Le Apps per iOS e Android ci spiano!

Le Apps per iOS e Android ci spiano!

Apple e Google si sono trovati al centro di quella che può essere una questione piuttosto spinosa, ma non tanto quanto, invece, potrebbe diventare costosa. Pare, infatti, che alcune applicazioni scaricabili dall’Apple Store per iPhone, iPad e iTouch, e per tutti i supporti basati su sistema operativo Android, oltre a fornire il servizio per il quale sono state create, inviino informazioni sull’utente a siti di raccolta dati. Un bel problema che significa grossomodo violazione della privacy, da un lato, non sussistendo per la maggior parte delle applicazioni un modulo di accettazione dei termini e condizioni, tra cui, appunto, il trattamento dei dati personali, e, dall’altro, azioni legali alle porte, in due parole, una class action. Ma facciamo un passo indietro.

Il 17 Dicembre il Wall Street Journal aveva pubblicato un articolo dal titolo abbastanza eloquente: “Your Apps are watching You”, facendo leva su una celebre frase del romanzo di George Orwell “1984”, altrettanto eloquente: “Big Brother is watching You”. L’originale del giornale della capitale Statunitense, in italiano rende come: “Le tue applicazioni ti spiano”. Sicuramente un messaggio allarmante. Scendiamo nei dettagli.

Il Wall Street Journal aveva fondato l’articolo su un’indagine basata su 101 applicazioni per iOS e Android, scoprendo che quasi la metà di queste trasmettono l’ID del telefono a terzi, 47 divulgano informazioni circa la posizione geografica dell’apparecchio e 5, addirittura, raccolgono ed inviano dati riguardanti il sesso e l’età degli utenti, che non hanno in nessun modo dato conferma per il libero trattamento di queste informazioni.

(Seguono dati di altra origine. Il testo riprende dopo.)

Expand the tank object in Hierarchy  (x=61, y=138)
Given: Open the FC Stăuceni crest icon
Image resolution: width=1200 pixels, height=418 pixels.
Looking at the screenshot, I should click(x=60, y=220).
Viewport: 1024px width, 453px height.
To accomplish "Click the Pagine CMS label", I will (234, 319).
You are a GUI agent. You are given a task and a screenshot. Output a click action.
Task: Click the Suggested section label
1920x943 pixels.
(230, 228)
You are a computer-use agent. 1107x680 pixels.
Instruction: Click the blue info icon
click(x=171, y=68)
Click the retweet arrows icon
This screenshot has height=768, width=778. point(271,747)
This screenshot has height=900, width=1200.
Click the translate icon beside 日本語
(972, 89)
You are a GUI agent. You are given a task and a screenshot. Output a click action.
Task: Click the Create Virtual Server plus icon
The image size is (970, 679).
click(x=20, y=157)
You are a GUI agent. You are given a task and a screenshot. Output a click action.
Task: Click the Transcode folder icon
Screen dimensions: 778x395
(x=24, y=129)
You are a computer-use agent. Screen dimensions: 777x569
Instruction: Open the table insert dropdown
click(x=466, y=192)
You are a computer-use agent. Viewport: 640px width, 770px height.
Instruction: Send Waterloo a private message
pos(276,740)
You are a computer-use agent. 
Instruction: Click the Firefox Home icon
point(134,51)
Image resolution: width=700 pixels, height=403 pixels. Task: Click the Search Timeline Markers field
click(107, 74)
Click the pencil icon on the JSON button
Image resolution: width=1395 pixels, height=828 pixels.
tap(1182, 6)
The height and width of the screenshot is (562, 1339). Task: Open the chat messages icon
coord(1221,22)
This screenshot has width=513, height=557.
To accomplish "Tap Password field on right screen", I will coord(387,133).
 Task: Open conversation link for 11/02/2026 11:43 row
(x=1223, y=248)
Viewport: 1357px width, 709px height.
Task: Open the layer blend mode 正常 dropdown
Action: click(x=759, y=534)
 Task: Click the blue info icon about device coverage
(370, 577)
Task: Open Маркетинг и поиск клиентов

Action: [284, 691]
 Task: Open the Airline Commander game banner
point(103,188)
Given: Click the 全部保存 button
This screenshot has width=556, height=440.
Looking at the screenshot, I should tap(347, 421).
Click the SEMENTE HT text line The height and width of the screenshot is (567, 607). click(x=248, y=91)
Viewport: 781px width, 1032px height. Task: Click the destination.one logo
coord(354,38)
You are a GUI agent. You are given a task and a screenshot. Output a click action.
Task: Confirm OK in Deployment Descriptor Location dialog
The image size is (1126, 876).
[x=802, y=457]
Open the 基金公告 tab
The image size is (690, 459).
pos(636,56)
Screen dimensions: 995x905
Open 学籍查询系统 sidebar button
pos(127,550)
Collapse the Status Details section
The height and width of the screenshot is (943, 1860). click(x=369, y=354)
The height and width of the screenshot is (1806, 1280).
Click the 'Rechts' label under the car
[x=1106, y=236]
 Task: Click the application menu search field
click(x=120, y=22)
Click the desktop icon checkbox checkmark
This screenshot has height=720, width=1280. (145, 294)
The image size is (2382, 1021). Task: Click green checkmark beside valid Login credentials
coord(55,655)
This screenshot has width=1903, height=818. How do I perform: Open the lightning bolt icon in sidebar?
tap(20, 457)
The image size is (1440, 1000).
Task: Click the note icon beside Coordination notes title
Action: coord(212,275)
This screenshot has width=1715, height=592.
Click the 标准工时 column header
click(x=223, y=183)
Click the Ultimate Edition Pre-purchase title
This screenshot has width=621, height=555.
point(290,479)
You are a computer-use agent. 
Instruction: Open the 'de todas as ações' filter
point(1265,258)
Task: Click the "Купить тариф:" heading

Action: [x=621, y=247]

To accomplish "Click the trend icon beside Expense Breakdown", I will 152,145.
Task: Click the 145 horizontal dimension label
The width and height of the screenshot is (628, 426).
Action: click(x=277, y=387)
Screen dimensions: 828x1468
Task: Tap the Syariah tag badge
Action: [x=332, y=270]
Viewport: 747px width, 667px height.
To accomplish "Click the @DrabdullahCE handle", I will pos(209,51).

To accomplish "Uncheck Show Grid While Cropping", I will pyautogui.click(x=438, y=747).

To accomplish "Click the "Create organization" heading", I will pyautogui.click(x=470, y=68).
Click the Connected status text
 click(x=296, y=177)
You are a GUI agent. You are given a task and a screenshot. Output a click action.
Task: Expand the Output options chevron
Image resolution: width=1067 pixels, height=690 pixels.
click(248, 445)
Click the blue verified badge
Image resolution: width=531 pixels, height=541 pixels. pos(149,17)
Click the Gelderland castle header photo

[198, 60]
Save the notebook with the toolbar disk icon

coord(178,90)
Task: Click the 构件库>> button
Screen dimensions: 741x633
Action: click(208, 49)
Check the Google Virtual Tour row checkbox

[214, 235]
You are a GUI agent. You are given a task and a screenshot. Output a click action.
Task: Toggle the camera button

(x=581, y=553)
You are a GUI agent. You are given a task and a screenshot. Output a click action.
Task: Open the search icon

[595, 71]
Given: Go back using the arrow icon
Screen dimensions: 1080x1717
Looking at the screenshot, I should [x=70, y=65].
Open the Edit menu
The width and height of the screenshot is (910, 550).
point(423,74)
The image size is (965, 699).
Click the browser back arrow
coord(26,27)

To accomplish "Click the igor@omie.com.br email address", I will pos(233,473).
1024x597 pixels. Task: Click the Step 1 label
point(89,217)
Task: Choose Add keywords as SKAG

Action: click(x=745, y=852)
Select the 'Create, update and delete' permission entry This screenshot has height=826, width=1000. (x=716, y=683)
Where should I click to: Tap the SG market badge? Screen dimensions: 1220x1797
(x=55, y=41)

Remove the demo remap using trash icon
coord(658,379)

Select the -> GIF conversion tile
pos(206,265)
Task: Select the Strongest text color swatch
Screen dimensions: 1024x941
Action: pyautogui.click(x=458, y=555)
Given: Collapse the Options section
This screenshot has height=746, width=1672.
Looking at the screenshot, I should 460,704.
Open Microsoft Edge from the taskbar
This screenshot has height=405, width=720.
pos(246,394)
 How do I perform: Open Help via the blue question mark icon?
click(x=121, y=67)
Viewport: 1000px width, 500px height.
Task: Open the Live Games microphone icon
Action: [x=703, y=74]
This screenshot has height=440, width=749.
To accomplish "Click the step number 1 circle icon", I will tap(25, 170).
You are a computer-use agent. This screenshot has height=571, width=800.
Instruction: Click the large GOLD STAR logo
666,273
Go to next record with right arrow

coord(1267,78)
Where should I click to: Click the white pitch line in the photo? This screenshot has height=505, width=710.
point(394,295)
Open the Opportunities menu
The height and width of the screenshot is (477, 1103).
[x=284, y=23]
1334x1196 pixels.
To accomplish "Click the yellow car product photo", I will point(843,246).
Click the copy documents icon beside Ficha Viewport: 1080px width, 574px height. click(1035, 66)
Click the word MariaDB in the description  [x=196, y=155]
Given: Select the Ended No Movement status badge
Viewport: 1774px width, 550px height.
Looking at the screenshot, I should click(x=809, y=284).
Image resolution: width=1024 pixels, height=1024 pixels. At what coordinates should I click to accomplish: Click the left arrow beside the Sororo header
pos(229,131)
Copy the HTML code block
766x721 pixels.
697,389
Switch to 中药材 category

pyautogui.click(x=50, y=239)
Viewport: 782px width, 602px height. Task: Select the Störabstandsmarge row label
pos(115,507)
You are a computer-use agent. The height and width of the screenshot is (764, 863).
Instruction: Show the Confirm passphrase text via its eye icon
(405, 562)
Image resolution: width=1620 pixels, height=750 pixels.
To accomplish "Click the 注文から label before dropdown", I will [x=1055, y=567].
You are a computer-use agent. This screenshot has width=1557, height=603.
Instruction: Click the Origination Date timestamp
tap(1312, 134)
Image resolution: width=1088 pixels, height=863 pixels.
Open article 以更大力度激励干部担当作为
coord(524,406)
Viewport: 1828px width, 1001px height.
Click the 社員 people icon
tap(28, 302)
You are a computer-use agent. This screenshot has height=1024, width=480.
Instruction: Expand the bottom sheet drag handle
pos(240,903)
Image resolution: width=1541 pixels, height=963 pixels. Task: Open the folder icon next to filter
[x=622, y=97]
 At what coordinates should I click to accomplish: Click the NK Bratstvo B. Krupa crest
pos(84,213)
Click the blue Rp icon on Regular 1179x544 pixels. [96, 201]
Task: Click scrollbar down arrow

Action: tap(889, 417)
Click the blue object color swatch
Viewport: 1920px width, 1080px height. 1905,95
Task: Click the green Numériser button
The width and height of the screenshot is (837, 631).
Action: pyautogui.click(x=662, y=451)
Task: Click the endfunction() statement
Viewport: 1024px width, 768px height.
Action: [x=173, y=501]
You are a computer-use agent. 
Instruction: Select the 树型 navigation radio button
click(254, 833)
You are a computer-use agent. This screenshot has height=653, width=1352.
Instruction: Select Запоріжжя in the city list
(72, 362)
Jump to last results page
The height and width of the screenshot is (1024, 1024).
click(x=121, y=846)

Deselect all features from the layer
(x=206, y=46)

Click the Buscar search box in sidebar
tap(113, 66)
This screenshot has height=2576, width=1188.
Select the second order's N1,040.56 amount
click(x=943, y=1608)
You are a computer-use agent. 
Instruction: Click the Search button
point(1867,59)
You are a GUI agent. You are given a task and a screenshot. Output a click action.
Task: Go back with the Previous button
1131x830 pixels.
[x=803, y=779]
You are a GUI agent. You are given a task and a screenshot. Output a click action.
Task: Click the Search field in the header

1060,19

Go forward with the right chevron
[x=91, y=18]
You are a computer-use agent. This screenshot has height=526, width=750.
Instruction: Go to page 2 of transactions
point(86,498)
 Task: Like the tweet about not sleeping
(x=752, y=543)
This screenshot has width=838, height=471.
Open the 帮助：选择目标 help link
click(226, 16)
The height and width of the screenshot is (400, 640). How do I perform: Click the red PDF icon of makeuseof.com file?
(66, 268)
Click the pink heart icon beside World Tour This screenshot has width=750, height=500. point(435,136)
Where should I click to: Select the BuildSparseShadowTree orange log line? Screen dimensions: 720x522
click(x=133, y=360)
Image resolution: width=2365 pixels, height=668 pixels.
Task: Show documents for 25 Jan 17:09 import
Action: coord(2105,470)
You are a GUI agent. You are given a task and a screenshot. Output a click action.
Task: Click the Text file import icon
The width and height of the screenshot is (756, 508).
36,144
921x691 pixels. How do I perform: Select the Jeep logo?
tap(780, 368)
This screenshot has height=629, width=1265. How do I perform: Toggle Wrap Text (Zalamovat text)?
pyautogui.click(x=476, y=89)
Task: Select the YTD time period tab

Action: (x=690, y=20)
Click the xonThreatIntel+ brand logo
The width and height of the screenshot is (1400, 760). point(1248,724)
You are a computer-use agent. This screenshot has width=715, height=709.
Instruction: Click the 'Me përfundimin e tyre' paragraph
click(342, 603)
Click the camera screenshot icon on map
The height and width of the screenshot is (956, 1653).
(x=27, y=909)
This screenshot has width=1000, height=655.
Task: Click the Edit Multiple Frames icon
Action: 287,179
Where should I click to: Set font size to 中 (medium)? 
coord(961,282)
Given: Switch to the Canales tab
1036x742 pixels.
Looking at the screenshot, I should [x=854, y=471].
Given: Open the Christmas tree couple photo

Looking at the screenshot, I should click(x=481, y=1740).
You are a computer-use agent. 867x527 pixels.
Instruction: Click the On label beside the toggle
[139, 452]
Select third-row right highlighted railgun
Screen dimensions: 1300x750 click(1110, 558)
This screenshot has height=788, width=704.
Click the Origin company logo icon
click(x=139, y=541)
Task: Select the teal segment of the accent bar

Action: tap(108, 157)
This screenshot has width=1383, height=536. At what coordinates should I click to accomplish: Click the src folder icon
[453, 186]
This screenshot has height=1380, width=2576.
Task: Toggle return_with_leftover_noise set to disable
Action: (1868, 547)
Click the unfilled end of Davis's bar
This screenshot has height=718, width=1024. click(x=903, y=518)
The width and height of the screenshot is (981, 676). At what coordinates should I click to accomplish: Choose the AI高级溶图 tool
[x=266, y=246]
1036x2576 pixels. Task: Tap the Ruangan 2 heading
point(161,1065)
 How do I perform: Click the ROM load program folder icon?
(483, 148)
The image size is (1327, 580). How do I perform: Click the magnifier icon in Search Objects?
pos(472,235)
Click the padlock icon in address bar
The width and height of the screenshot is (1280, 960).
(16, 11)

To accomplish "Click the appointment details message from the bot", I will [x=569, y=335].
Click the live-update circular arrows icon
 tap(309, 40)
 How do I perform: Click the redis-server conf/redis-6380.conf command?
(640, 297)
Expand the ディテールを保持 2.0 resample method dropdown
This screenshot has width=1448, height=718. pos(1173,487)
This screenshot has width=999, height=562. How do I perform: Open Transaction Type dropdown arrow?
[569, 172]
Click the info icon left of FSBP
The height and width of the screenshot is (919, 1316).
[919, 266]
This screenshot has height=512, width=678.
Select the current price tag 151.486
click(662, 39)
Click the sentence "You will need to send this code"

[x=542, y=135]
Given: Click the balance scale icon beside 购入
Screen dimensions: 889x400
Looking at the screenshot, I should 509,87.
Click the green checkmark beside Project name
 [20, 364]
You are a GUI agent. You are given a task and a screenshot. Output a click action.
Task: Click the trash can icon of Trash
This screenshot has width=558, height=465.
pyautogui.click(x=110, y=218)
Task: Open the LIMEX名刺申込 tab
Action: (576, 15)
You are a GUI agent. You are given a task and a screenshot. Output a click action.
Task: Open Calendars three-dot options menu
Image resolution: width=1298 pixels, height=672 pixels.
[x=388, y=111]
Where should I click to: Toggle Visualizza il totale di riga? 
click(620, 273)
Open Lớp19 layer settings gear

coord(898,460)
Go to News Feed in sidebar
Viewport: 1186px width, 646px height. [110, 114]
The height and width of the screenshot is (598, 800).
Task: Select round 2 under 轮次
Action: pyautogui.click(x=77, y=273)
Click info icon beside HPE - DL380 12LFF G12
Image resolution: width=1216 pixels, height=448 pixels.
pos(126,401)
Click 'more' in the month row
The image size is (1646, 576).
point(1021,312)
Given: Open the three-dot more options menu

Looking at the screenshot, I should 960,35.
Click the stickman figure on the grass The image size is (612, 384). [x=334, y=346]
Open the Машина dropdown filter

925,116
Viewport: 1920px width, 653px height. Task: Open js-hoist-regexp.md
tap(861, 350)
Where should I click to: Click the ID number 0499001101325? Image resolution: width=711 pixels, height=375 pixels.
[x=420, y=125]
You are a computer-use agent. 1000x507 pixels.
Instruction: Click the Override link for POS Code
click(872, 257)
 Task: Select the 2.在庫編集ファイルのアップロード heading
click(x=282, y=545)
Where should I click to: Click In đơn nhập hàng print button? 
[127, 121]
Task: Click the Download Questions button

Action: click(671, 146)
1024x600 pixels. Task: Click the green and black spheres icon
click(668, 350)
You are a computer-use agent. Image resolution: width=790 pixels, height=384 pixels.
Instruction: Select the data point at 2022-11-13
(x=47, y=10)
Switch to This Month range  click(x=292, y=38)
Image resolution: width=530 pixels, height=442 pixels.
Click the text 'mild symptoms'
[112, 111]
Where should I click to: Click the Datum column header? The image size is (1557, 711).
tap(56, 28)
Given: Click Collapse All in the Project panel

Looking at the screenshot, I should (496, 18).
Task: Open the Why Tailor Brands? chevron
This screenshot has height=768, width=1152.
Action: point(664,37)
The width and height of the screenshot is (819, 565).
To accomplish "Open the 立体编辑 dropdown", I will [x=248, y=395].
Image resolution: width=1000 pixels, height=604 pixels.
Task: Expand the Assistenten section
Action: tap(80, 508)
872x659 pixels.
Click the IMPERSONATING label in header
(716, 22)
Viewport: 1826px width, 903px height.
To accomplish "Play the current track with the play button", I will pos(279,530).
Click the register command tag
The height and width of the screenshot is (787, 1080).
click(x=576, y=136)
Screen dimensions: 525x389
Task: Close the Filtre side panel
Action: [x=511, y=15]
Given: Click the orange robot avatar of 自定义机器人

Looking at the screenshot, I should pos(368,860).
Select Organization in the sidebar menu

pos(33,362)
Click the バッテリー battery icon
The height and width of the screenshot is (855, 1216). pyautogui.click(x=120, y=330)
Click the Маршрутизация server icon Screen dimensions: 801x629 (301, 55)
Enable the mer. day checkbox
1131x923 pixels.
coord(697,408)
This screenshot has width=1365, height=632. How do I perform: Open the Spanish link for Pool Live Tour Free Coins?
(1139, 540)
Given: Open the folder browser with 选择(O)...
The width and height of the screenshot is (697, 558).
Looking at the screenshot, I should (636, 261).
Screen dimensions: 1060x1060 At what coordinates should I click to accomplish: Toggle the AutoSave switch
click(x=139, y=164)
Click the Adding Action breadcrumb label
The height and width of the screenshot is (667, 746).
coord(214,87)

Ma nello specifico, a chi vengono inviati i dati sensibili?

Principalmente Società di raccolta dati per sondaggi pubblicitari o specializzate nell’analisi del trend del mercato; le Applicazioni per le quali è stato riscontrato un invio massiccio di dati sono TextPlus (servizio gratuito di messagging), il gioco molto apprezzato PaperToss e Pandora (player musicale sia per iOS che per Android), ma tutto lascia credere che tra le oltre 350.000 applicazioni scaricabili dai marketplaces di Apple e Google ce ne siano molte altre che effettuano analoghi tracciamenti, in piena violazione della privacy dell’utente.

Appare evidente, pertanto, che la chiave corretta per agire contro questa ingerenza occulta, sia quella che prevede un’azione legale ai danni delle due Società americane, e, visto che ci troviamo negli Stati Uniti, non ci sorprenderà che il modello intrapreso è stato proprio quello della class action. Il primo depositario della denuncia è stato Jonathan Lalo, cittadino della California e al banco degli imputati sono chiamati non solo Apple e Google, ma anche gli sviluppatori delle applicazioni, tutti con la medesima accusa: violazione della privacy dell’individuo a mezzo di invio di dati sensibili senza conoscenza da parte dell’utente.

L’ennesima grana per il mondo del web, che da sempre ha un rapporto abbastanza conflittuale con la privacy delle persone, per la prima volta sbarcata sul mondo dei tablet e degli smartphone. Una nuova battaglia legale si prospetta all’orizzonte. Staremo a vedere.